Indudablemente ser acompañante de aborto fue un antes y un después en mi vida. Ha cambiado mi manera de ver y de relacionarme con otras mujeres. A eso lo simbolizo con las puertas abiertas. Siento que he conocido gente maravillosa, me han abierto la mente. De forma simbólica eso significan las puertas.
En el centro de mi identidad está indudablemente el ser mamá. Si bien como mujer he transitado un camino que reflejo con escaleras que suben, bajan y van de un lado a otro, y que aún no terminan, ser mamá está en el centro, la sabiduría que esa experiencia me ha dejado también se ve reflejada al acompañar a mujeres, y brindarles con mucha paciencia y cariño el apoyo que necesitan.
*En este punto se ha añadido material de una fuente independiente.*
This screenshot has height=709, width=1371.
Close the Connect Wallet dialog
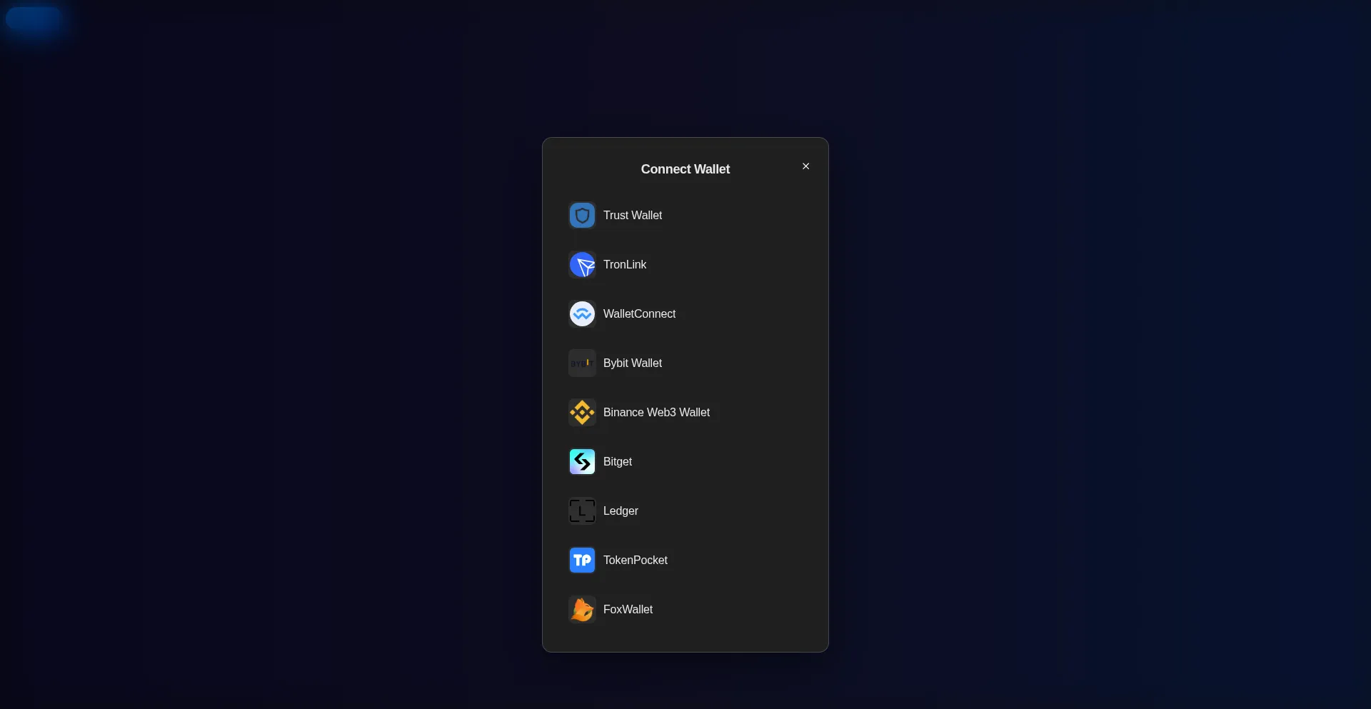(805, 166)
El arcoíris simboliza un nuevo amanecer, acompañar puede ser una carga muy pesada si solo vemos los días de lluvia, pero el sol siempre saldrá y con él una oportunidad de ser mejores cada día. Mi identidad en este momento está muy enfocada en agradecer, cada experiencia, cada aventura, cada reto.
Me agradezco a mí estar para ellas, estar para mi hija, dedicar mi arte y mi expresión artística a alzar voces y revivir experiencias.